Selecting the Right Corn Particle Size for Swine Can Reduce Feed Cost


This article was written by the AB Vista technical service team of Dr. Caitlin Evans, Technical Support Services Manager; Dr. Laura Merriman and Dr. Spenser Becker, Swine Technical Services; and Dr. Peter Wilcock, Regional Director – North America

Feed cost represents 70 to 80 percent of the total cost of producing swine today. Thus, maximizing the value of raw ingredients and finished feed is a real concern of producers. Grain particle size is one area of high impact, as corn is a major component that provides energy in swine diets and its particle size directly affects diet uniformity and feed efficiency.

Feed Manufacturing

Whole corn typically undergoes particle size reduction via roller- or hammer mill-grinding. The grinding process is a major expense that can be influenced by the target micron size, where the cost increases as particle size decreases. Whole corn, however, must be ground to help support a homogenous feed and minimize segregation of dietary components during manufacturing, transportation or storage. Changes such as particle shape, size and density will all impact its ability to properly mix and also affect flowability. Poorer flowability is often associated with reducing particle size and can lead to bin-bridging and out-of-feed events on the farm. Pelleting diets can help resolve some of this concern; however, when feeding meal diets, it is recommended that the corn particle size exceed a minimum of 500 microns to avoid handling issues (Goodband, 1995).

### [Task instructions]
Repeat part of the swine feed article word for word, beginning at the words that has "Feed Manufacturing" and stopping after "issues (Goodband, 1995).".

### [Dataset content]
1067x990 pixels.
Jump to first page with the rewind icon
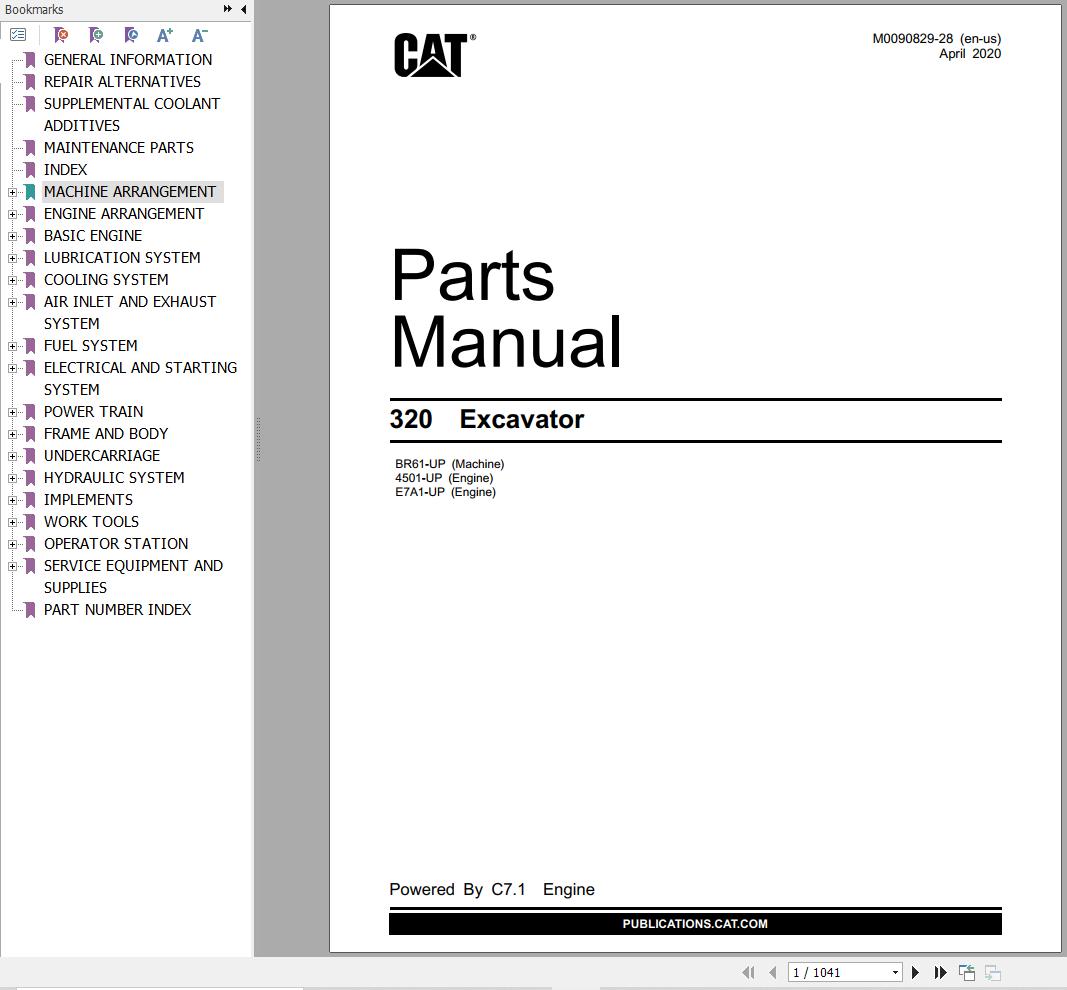click(748, 972)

### [Right answer]
Feed Manufacturing

Whole corn typically undergoes particle size reduction via roller- or hammer mill-grinding. The grinding process is a major expense that can be influenced by the target micron size, where the cost increases as particle size decreases. Whole corn, however, must be ground to help support a homogenous feed and minimize segregation of dietary components during manufacturing, transportation or storage. Changes such as particle shape, size and density will all impact its ability to properly mix and also affect flowability. Poorer flowability is often associated with reducing particle size and can lead to bin-bridging and out-of-feed events on the farm. Pelleting diets can help resolve some of this concern; however, when feeding meal diets, it is recommended that the corn particle size exceed a minimum of 500 microns to avoid handling issues (Goodband, 1995).